Fig. 2: Sequence at the exon-intron boundary of HEH1 determines alternative 5’SS selection.

a The 16-nucleotide segment at the exon/intron (1913–1928) boundary of HEH1 was investigated for alternative splicing by mutagenesis. The sequence was selected based on the pairing of U1 snRNA, U5 snRNA loop 1, and U6 snRNA ACAGA box. HEH1S (orange) and HEH1L (red) sequences represent HEH1 pre-mRNA isoforms. b The HEH1 gene was mutated by site-directed mutagenesis, sequentially from left to right (except for the essential ‘G’ of the splicing donors), and alternative selection was monitored by western blot. Heh1 isoforms in wt yeast are used as the reference for alternative splicing. Data shown as mean ± s.d. (n = 3 independent repeats). c Analysis of pre-mRNA variants pairing with U1 snRNA (brown), U5 snRNA (blue) and U6 snRNA (green) for both HEH1S and HEH1L is tabulated.

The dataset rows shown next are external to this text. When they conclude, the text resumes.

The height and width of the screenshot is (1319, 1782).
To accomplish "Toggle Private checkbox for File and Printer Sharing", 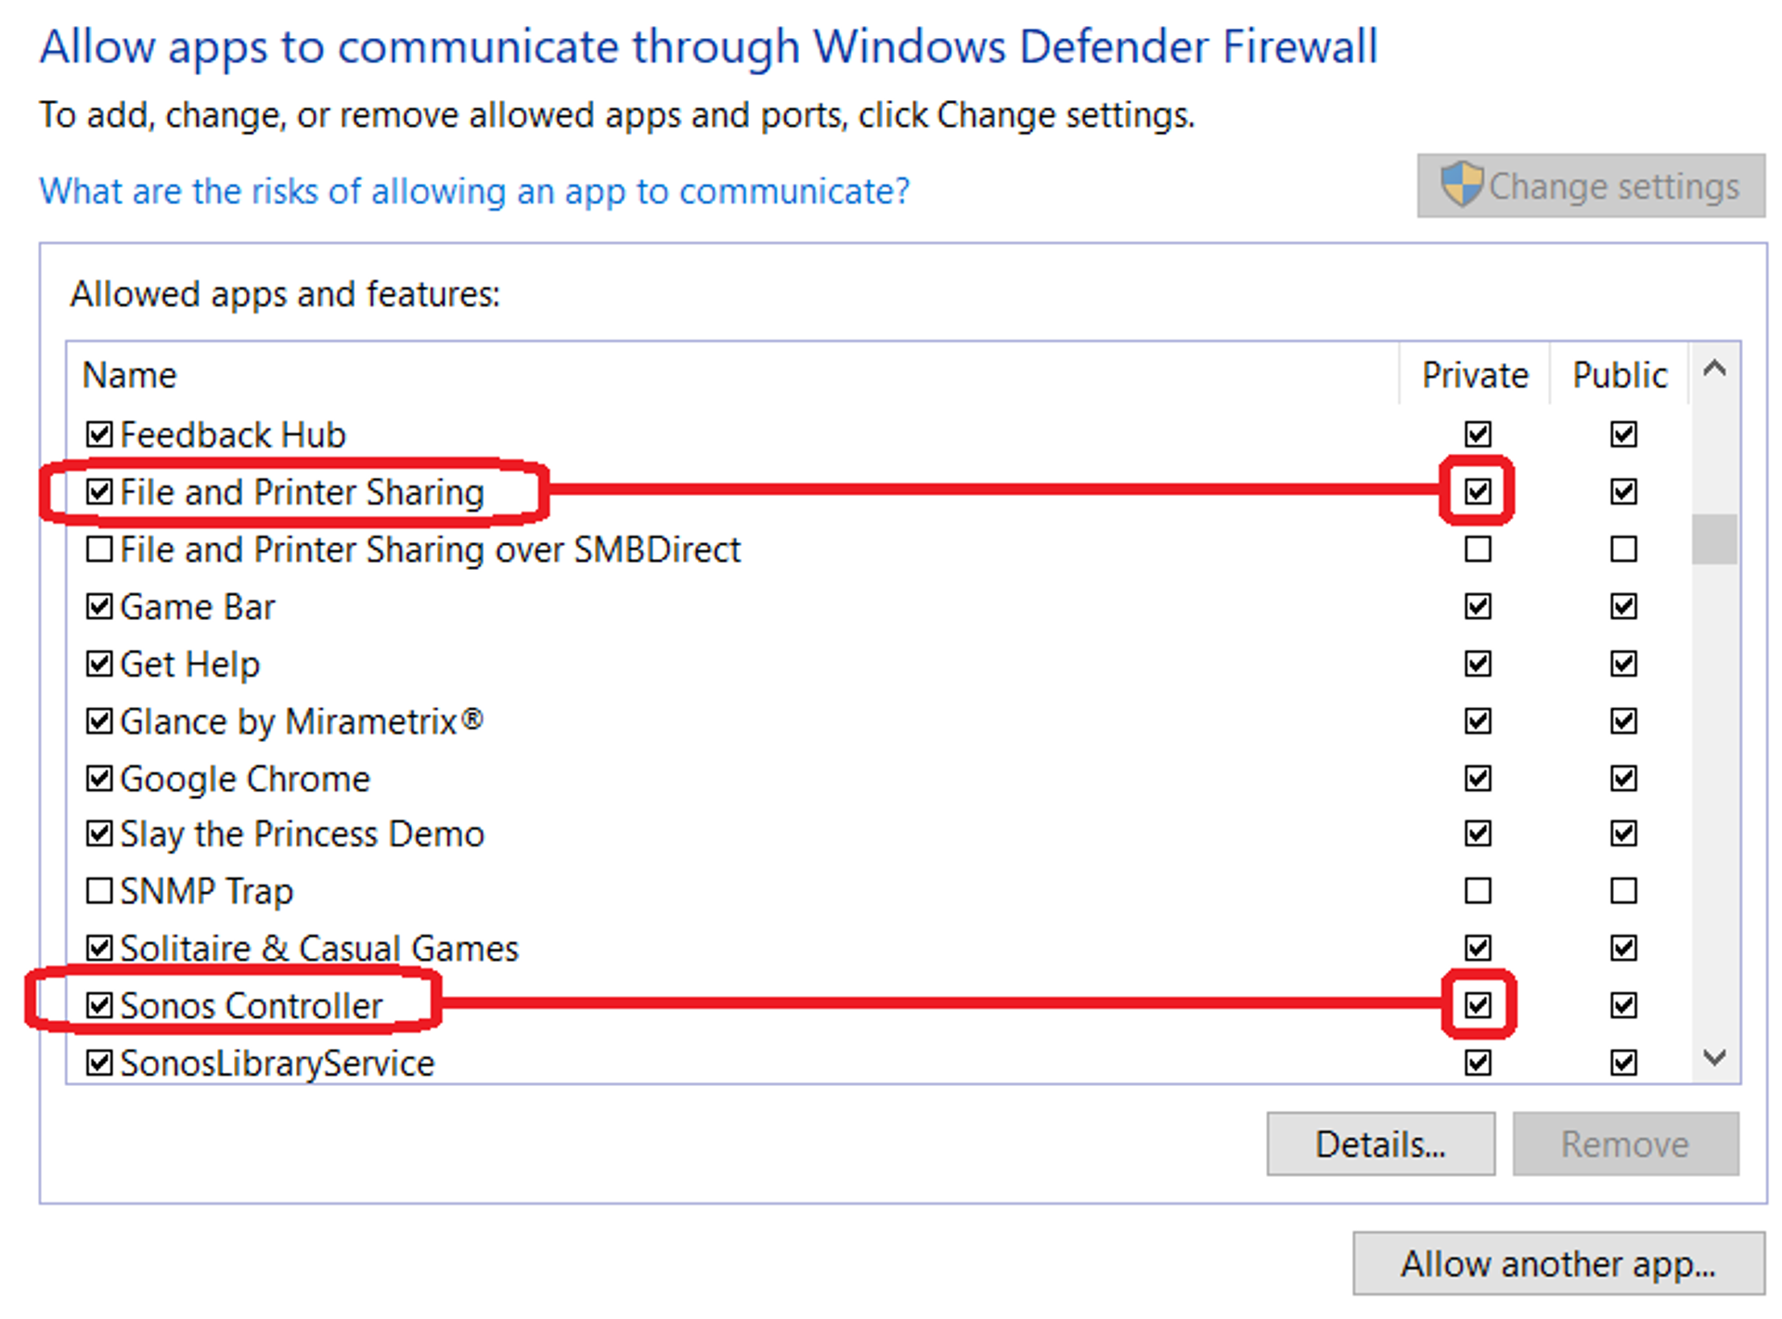I will click(x=1478, y=491).
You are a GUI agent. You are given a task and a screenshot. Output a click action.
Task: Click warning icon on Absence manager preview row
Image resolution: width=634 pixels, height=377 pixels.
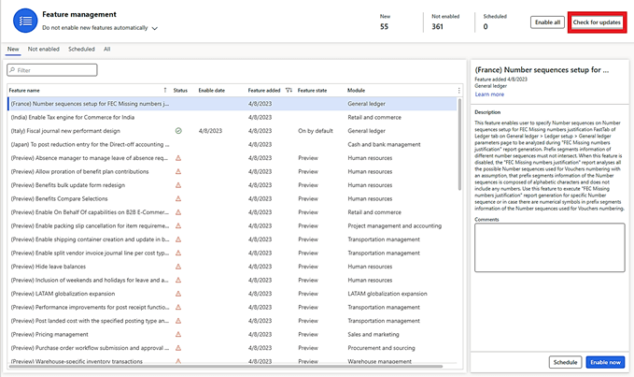[178, 158]
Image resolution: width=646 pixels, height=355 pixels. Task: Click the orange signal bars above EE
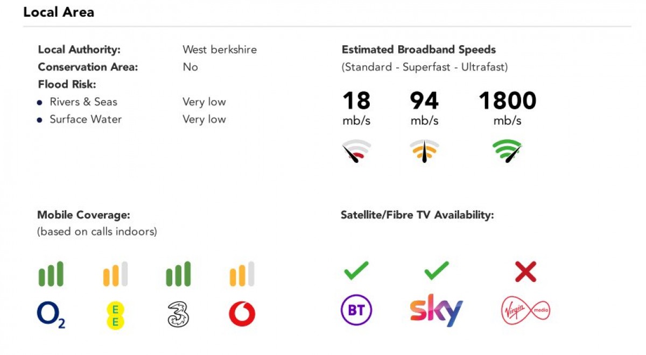point(115,274)
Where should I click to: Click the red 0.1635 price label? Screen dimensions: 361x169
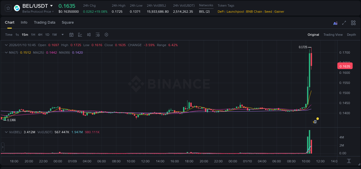point(345,66)
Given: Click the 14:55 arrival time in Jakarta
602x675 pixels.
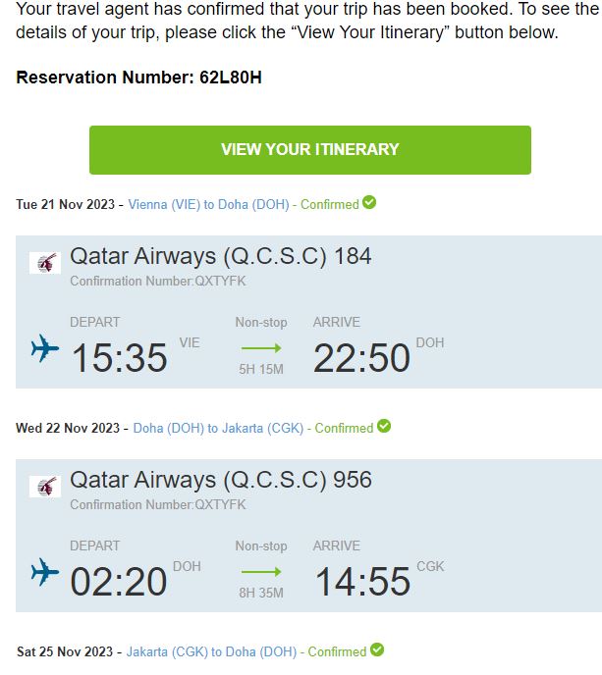Looking at the screenshot, I should pos(361,582).
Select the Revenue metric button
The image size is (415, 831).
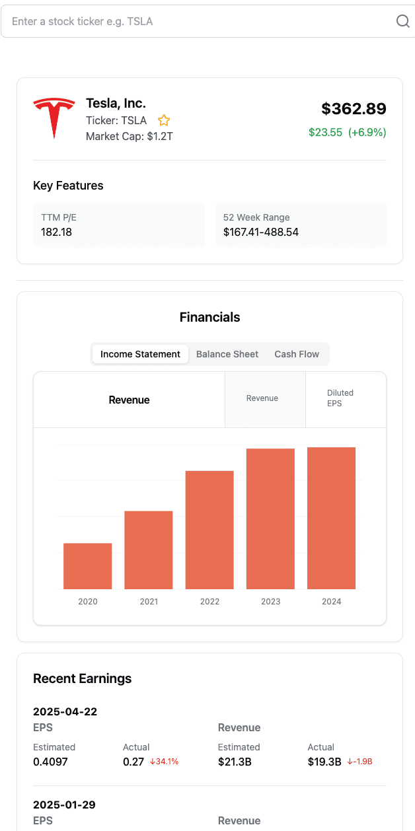(x=262, y=398)
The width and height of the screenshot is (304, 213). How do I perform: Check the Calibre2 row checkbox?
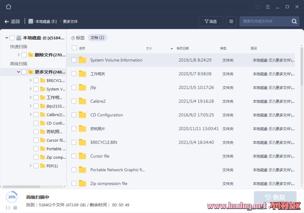point(74,101)
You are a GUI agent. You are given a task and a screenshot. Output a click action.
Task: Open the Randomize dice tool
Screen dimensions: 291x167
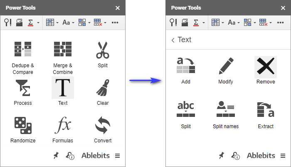pos(23,130)
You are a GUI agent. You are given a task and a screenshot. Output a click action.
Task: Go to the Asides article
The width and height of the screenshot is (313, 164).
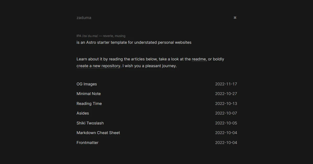[83, 113]
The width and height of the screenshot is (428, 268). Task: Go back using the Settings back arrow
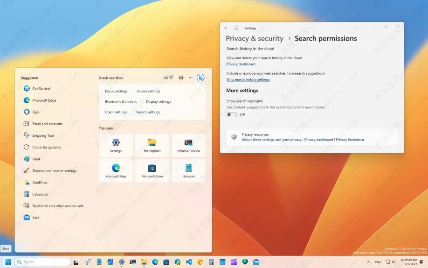coord(226,28)
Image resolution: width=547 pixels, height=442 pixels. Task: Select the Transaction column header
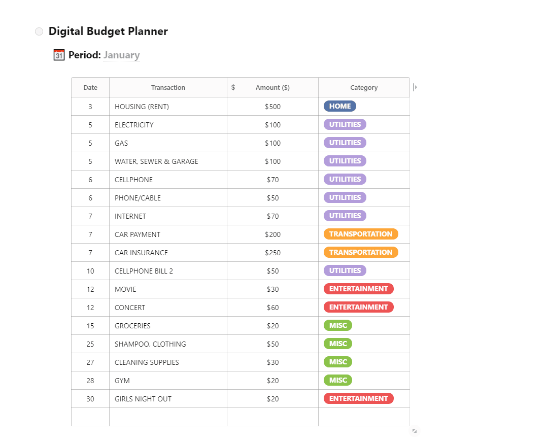pos(168,88)
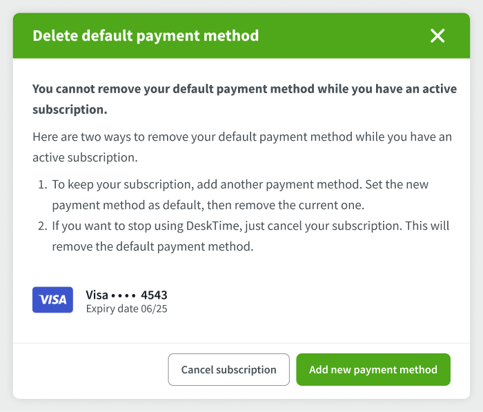Image resolution: width=483 pixels, height=412 pixels.
Task: Click the masked card number dots
Action: (x=124, y=296)
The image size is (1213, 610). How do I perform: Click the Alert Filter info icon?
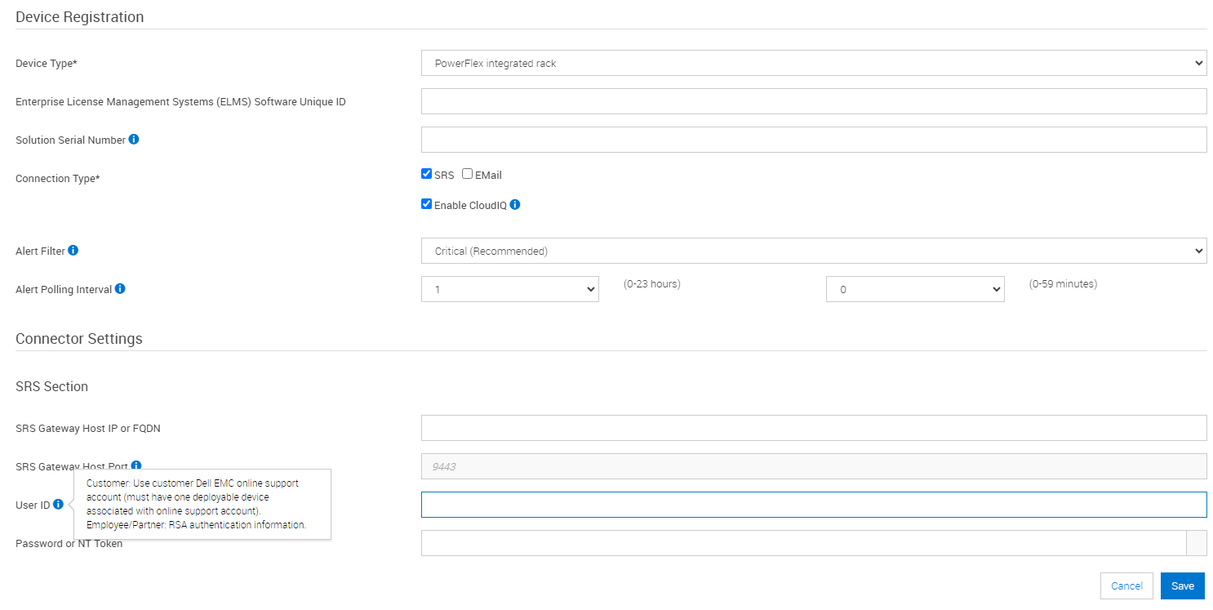[x=73, y=251]
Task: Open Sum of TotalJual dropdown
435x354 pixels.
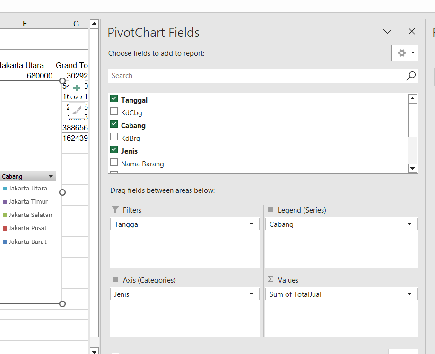Action: pyautogui.click(x=409, y=294)
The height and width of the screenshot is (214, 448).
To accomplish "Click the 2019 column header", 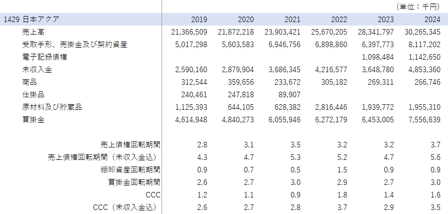I will coord(199,20).
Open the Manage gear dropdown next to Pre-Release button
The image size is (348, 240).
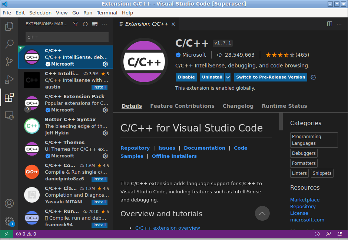point(313,77)
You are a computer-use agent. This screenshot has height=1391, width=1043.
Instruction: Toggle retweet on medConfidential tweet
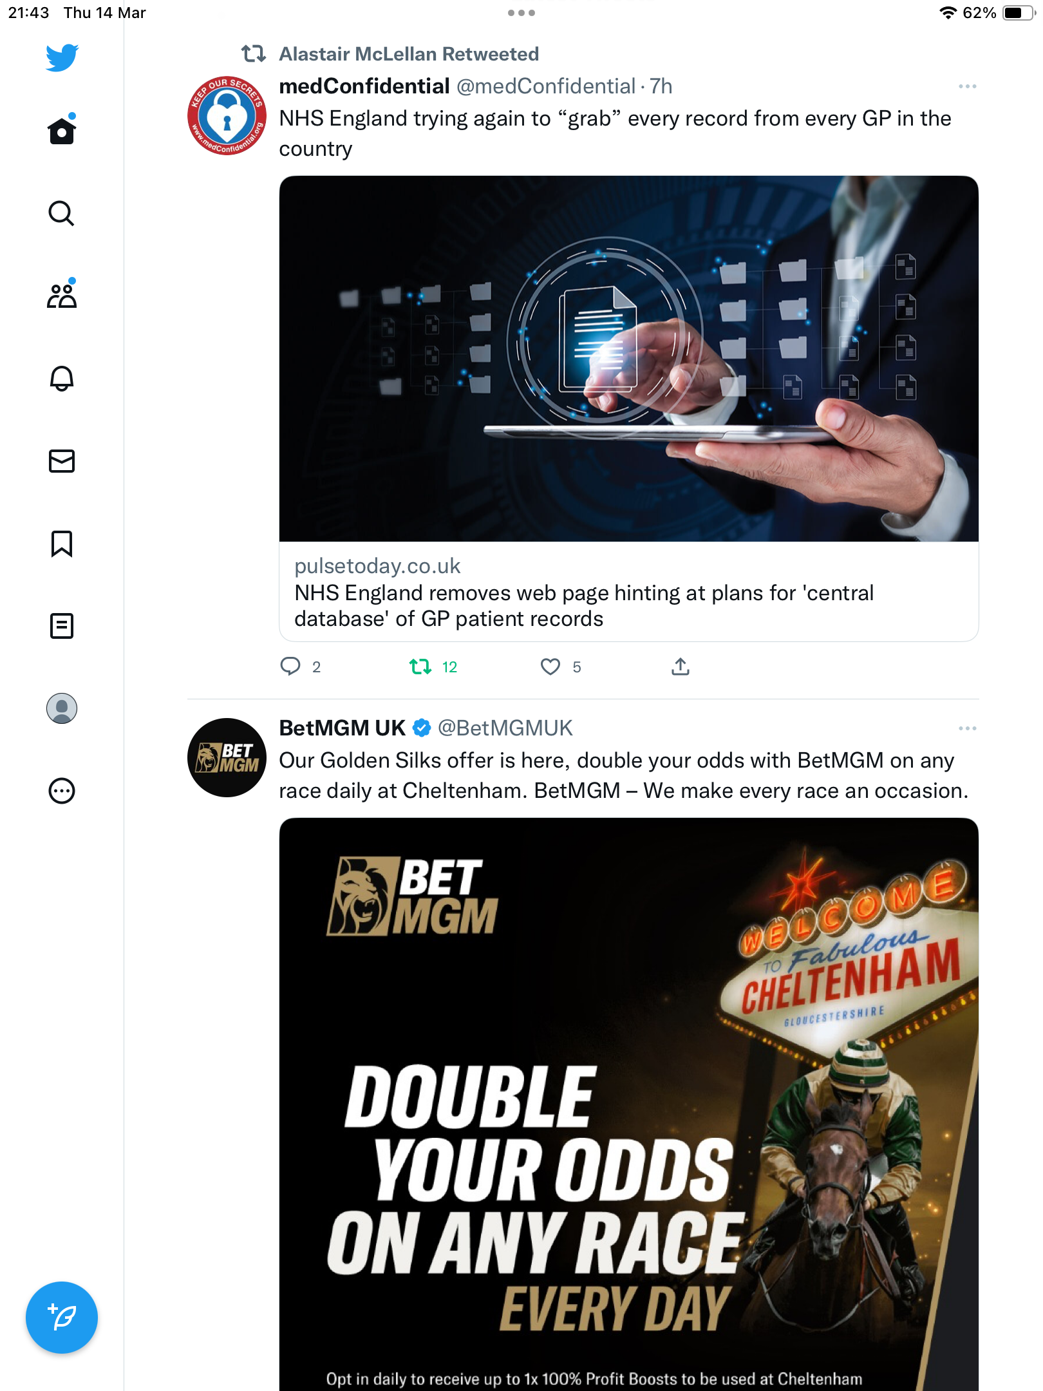420,667
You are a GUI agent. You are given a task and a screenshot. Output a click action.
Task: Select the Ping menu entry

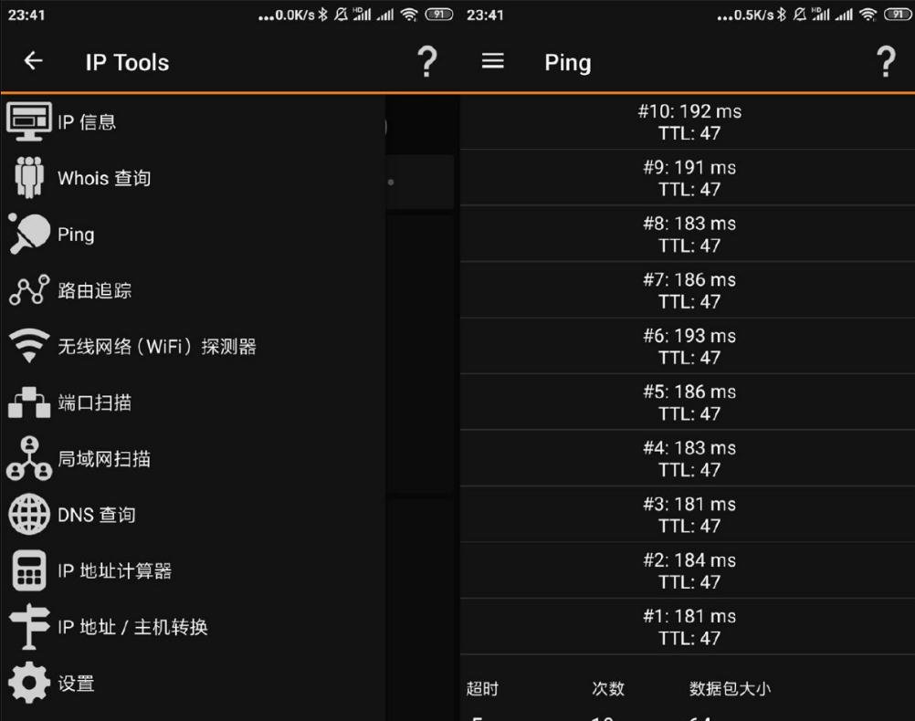point(193,234)
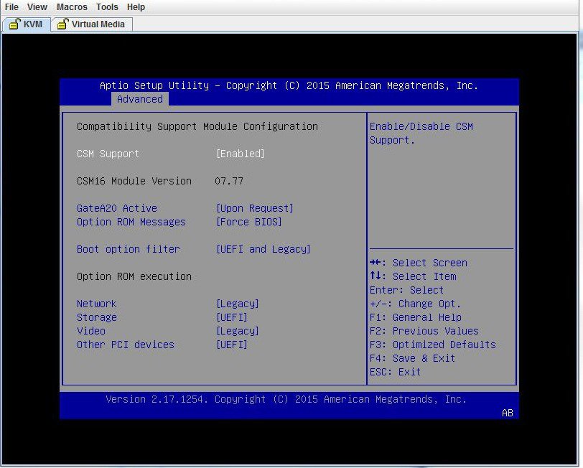Click the lock icon on Virtual Media tab
583x468 pixels.
(62, 24)
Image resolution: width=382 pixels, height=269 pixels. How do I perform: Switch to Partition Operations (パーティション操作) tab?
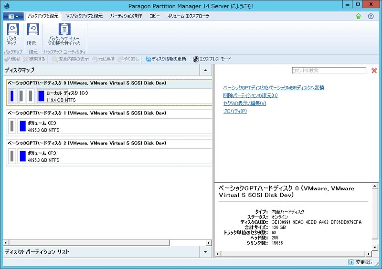[x=126, y=16]
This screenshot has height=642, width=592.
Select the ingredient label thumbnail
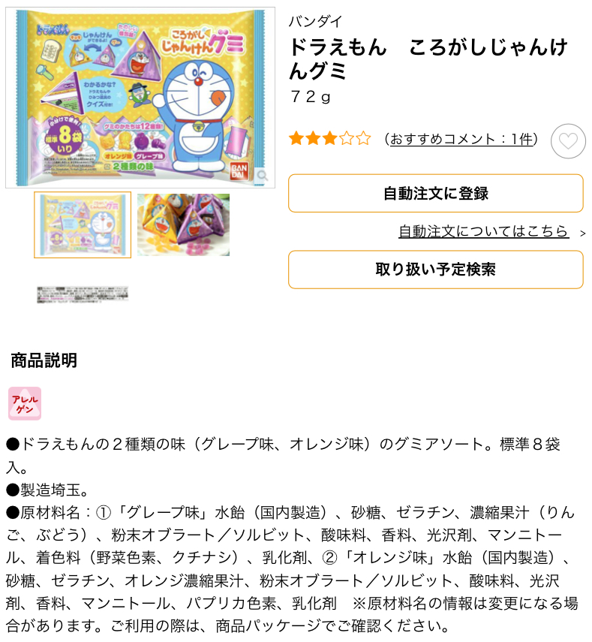(x=83, y=294)
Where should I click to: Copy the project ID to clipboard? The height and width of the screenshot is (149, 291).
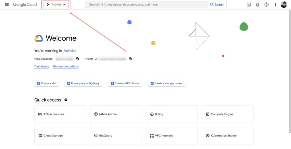coord(131,59)
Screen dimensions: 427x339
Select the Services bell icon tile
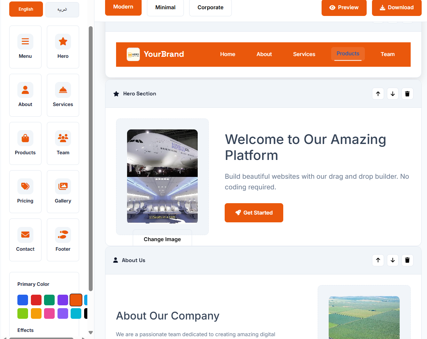click(x=63, y=95)
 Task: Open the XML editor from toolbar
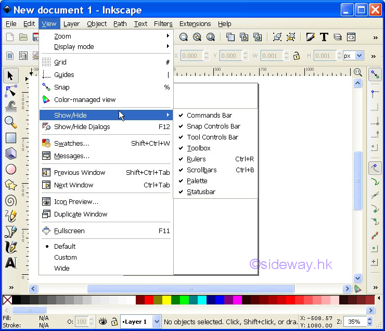(351, 37)
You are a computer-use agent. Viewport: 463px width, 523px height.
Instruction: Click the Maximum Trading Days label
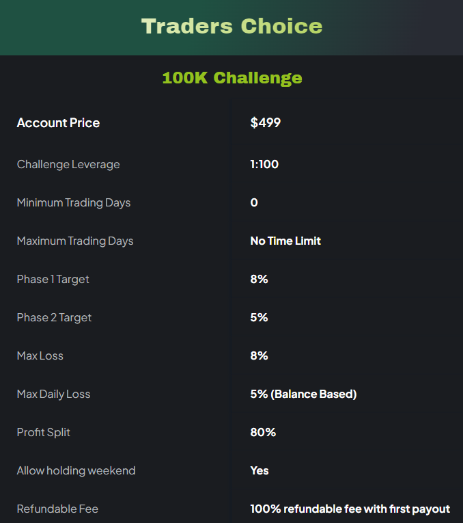(x=75, y=241)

The mutants were analyzed for presumed pairings with U1, U5, and U6 snRNAs, adapted from^73,74,75. Nucleotide changes are underlined. Western blot lanes are taken from (b). The number in the left column shows the ID of the HEH1 variant. The changes for HEH1S and HEH1L are shown in curly brackets. Filled dots show non-Watson-Crick pairing, standing lines represent Watson-Crick pairing, upward arrows indicate the increase in U5 and U6 pairing compared to WT HEH1S or HEH1L, downward arrows show the decrease in U5 and U6 pairing compared to WT, and double upward arrows represent changes resulting in canonical 5’SS for yeast (GUAUGU or GUAAGU). The underlined nucleotides show mutation sites. The variants leading to premature stop codons, indicated by an asterisk, could be analysed only by cDNA sequencing. The values on the right of the peaks indicate the relative abundance of respective mRNA isoforms.